DATASET ENTRIES START

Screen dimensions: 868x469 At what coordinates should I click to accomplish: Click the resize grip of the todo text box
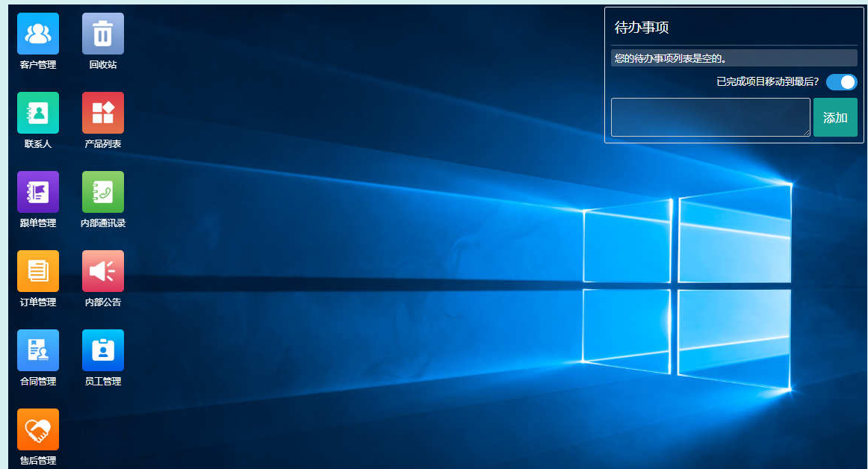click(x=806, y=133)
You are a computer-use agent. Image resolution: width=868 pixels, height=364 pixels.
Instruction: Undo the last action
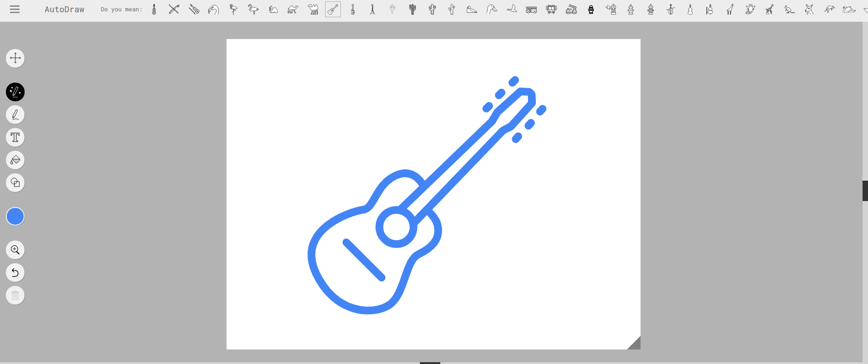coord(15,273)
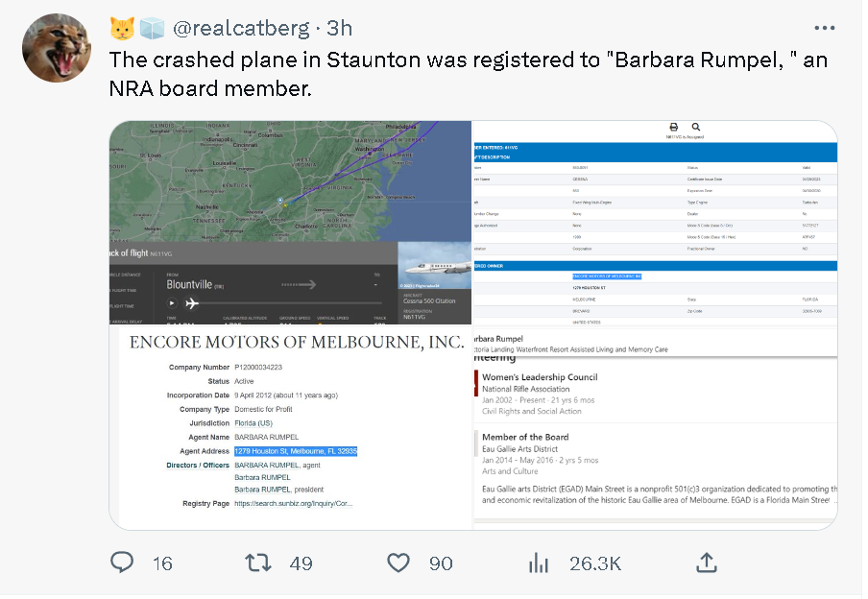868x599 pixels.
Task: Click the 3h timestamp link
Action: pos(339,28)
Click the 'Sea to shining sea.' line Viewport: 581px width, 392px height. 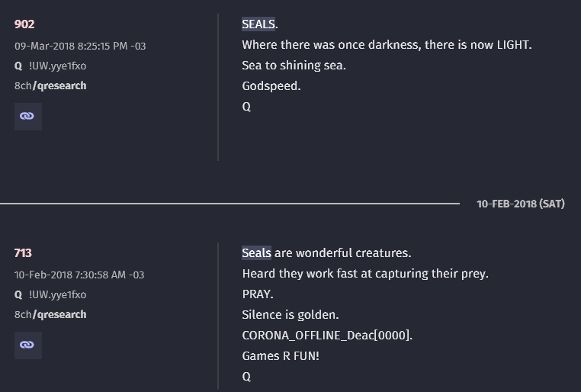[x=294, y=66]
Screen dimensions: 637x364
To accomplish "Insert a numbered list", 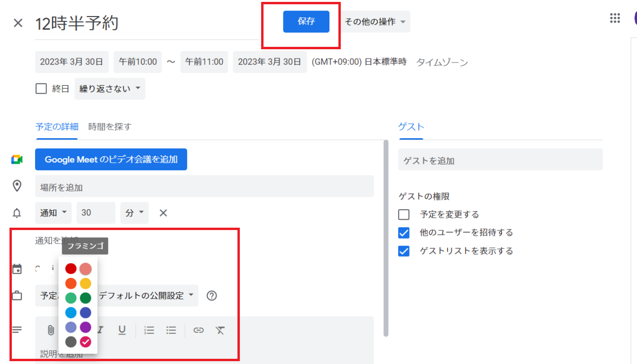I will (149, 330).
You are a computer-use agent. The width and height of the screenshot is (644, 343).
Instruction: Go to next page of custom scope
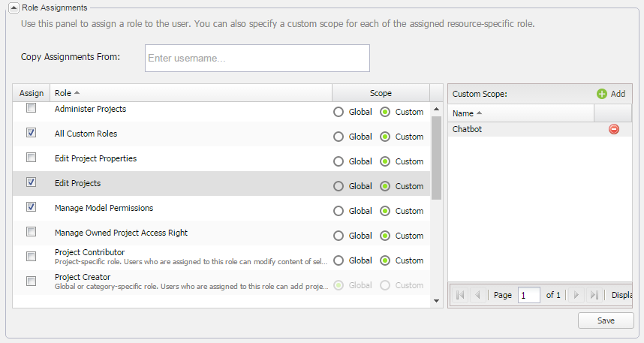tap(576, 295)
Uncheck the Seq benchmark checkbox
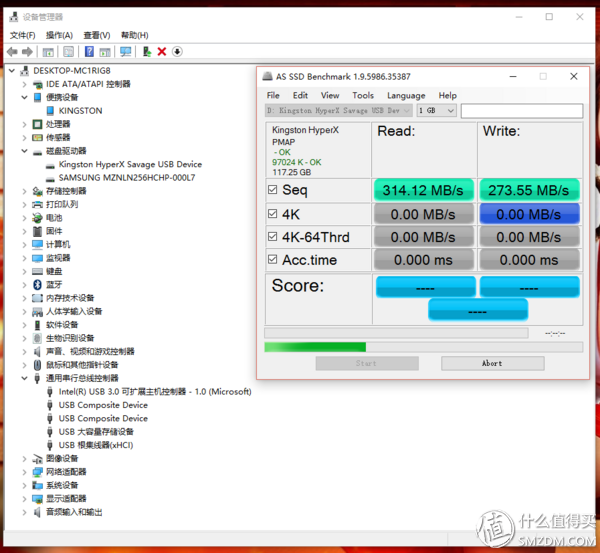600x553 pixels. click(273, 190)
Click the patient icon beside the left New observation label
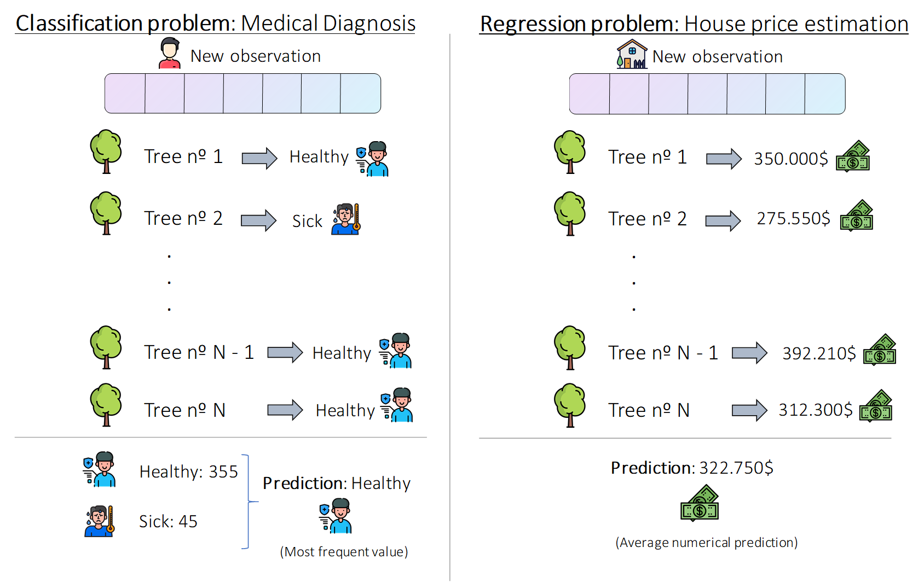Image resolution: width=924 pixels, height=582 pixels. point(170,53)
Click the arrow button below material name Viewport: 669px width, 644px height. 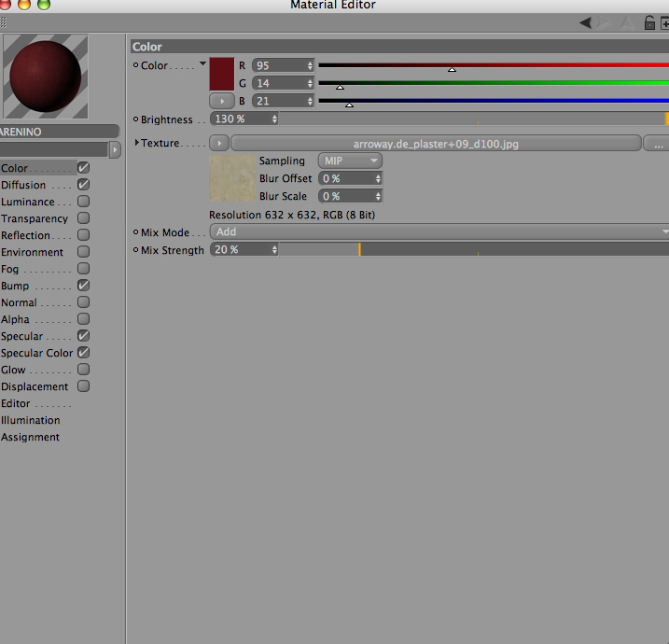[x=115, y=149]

DATASET ENTRIES END
DATASET ENTRIES START

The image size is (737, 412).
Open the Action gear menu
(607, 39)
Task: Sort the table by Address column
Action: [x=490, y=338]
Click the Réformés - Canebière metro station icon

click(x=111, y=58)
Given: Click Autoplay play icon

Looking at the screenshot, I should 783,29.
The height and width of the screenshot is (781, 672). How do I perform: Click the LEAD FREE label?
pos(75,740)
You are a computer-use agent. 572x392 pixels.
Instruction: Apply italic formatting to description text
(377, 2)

DATASET ENTRIES END
DATASET ENTRIES START

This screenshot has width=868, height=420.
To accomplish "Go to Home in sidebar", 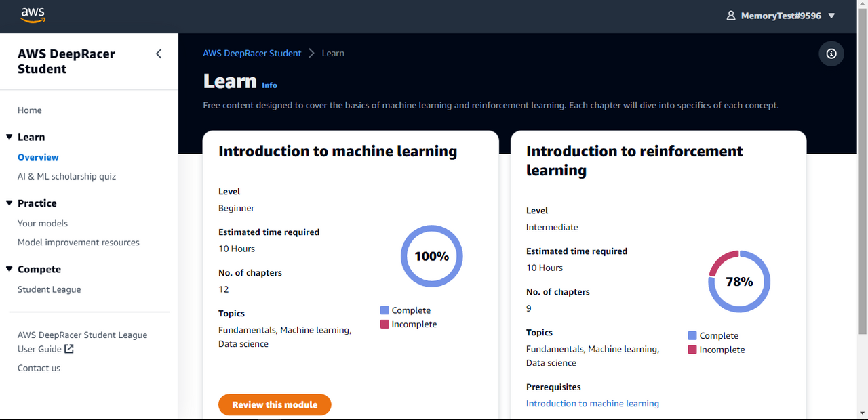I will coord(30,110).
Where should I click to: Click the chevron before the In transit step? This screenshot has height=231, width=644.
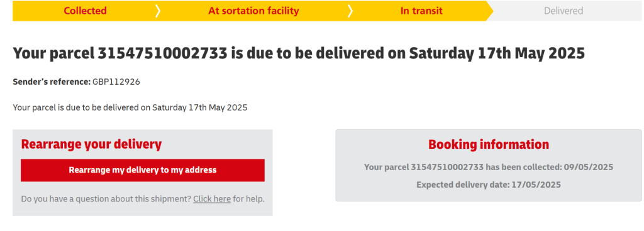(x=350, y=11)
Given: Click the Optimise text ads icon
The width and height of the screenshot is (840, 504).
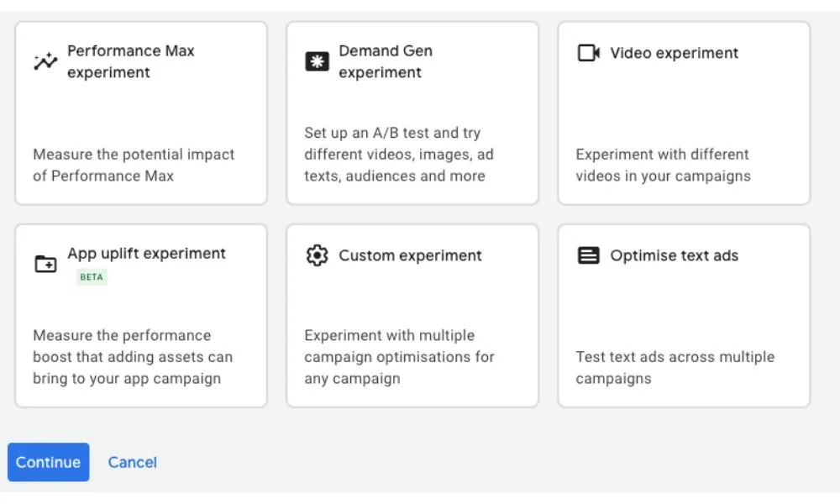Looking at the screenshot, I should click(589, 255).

DATASET ENTRIES END

→ **WHAT YOU SHOULD DO**
For the word "computer", return every line of the records that holds it.

→ **FINAL ANSWER**
You are a computer-use agent. Image resolution: width=868 pixels, height=364 pixels.
You are a computer-use agent. The width and height of the screenshot is (644, 343).
You are a computer-use agent. 572x392 pixels.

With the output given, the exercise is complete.